▶ [ASSIGNMENT]: Among the entries below, find the line with "Given: Open 你的音樂庫 library icon", then quote it and each following line up to and including the line with "The image size is (1316, 914).", and nothing else.

▶ [DATA SUPPLIED]:
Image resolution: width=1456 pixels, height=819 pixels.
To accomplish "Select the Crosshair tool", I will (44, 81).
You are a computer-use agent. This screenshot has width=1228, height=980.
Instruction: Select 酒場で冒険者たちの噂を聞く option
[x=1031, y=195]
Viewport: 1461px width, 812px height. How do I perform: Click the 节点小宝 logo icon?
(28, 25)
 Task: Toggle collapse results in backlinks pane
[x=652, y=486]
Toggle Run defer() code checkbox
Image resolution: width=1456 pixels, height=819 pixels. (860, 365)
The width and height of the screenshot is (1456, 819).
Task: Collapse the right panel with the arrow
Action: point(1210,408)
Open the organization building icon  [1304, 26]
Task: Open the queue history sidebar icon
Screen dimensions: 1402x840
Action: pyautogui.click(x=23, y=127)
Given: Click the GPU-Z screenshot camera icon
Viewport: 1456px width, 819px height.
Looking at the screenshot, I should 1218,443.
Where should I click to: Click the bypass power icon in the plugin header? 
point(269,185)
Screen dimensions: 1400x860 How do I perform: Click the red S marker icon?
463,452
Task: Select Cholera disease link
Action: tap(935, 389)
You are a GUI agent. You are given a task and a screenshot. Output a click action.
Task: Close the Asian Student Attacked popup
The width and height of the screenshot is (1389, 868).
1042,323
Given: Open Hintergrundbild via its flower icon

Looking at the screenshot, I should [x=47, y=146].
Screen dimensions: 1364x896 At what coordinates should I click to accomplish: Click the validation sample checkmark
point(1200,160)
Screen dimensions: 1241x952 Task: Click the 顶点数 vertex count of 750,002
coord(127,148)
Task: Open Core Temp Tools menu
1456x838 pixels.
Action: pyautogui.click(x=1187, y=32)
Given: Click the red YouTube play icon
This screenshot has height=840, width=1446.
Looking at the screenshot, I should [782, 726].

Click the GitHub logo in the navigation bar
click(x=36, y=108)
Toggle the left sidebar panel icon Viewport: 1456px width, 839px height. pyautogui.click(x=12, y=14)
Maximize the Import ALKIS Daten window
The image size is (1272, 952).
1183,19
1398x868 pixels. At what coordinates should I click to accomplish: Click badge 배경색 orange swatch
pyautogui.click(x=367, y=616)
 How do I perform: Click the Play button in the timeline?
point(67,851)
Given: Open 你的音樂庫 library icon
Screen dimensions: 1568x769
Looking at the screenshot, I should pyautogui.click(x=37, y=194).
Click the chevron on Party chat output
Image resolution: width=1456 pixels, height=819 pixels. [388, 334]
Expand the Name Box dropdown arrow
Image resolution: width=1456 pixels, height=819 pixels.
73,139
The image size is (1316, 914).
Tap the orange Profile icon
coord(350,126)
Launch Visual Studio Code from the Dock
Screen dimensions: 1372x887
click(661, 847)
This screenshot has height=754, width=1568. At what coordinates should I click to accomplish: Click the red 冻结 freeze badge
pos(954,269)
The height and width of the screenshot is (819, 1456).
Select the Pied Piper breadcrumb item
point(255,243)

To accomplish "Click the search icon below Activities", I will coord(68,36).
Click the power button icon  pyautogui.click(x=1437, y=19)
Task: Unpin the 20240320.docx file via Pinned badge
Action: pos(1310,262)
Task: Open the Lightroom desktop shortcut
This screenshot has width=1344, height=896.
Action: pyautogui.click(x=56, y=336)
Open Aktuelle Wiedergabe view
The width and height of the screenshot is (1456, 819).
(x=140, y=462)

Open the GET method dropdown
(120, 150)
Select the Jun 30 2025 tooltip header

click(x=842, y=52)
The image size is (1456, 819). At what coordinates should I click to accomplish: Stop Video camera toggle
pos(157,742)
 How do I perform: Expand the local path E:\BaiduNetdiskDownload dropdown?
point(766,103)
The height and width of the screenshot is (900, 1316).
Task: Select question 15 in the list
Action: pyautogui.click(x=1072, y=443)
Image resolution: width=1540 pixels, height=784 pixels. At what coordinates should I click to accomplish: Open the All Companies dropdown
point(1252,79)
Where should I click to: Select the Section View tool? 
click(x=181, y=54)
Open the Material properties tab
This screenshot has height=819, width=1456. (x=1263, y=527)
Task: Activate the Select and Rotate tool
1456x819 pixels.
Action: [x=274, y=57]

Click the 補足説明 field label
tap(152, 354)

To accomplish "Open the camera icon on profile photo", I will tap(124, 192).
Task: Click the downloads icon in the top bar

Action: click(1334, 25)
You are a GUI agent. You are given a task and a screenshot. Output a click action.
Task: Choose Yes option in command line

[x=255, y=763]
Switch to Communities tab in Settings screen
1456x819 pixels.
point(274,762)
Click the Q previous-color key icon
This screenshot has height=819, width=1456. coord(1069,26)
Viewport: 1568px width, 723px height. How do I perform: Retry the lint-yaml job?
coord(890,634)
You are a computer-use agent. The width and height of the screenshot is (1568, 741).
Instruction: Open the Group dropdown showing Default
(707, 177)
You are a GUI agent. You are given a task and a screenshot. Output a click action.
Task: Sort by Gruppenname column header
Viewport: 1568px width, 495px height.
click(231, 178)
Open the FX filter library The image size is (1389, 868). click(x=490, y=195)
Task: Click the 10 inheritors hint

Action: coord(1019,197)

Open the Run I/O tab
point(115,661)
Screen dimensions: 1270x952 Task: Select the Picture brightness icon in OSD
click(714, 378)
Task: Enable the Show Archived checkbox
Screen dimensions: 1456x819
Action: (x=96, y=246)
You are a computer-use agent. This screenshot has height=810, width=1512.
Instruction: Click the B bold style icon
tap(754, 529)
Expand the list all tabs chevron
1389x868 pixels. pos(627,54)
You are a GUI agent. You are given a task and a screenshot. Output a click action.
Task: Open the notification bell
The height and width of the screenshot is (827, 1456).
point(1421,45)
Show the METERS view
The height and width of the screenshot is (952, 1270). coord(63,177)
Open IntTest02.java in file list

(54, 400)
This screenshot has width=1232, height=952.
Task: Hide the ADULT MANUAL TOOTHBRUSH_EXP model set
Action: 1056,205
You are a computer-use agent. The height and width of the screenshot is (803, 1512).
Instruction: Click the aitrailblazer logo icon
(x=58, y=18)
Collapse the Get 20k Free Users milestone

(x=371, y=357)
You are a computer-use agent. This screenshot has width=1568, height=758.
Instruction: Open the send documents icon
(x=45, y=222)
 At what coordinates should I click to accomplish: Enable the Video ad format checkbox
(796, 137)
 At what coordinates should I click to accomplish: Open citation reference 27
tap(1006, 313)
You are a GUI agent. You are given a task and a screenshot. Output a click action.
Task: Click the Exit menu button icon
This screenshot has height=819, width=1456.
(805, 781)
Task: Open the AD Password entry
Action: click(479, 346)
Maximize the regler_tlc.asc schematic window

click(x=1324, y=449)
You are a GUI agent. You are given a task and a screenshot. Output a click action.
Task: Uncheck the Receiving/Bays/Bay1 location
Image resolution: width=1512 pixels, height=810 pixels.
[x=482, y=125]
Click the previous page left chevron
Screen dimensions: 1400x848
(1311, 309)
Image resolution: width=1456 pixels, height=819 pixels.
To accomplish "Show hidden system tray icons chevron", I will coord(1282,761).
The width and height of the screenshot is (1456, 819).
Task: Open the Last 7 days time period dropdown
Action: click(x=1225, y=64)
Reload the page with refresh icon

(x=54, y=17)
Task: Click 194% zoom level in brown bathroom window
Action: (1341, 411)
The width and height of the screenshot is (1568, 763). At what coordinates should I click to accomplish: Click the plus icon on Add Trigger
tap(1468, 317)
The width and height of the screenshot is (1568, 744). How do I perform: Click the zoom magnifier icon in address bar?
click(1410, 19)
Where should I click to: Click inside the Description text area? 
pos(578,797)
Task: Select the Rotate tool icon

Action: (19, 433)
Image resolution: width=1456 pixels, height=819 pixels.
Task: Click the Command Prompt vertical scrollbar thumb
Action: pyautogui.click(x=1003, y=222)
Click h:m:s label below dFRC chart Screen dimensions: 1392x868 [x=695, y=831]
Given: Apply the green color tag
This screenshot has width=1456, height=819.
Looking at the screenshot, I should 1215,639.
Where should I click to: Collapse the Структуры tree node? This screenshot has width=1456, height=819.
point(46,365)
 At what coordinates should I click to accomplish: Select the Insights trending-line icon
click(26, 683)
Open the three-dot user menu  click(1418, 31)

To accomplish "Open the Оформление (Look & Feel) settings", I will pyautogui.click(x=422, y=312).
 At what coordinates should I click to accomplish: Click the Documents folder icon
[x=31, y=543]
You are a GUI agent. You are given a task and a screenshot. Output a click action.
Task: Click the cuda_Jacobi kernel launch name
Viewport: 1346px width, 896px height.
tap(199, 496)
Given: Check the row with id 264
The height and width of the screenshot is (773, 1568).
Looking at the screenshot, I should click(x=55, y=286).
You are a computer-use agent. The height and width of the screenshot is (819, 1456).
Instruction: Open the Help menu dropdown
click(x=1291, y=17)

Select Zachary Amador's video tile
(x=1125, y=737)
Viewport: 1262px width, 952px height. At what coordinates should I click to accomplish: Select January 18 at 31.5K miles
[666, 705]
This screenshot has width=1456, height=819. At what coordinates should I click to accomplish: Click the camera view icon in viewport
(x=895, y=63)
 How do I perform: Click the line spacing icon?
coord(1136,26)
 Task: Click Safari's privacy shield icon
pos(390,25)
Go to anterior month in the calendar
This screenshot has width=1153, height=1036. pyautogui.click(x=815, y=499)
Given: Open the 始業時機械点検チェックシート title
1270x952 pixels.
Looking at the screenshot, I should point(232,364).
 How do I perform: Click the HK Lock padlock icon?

▶ [EXPECTED OUTPUT]:
Given: Open 你的音樂庫 library icon
Screen dimensions: 1568x769
Looking at the screenshot, I should pyautogui.click(x=37, y=194).
Click the chevron on Party chat output
Image resolution: width=1456 pixels, height=819 pixels. [388, 334]
Expand the Name Box dropdown arrow
Image resolution: width=1456 pixels, height=819 pixels.
73,139
The image size is (1316, 914).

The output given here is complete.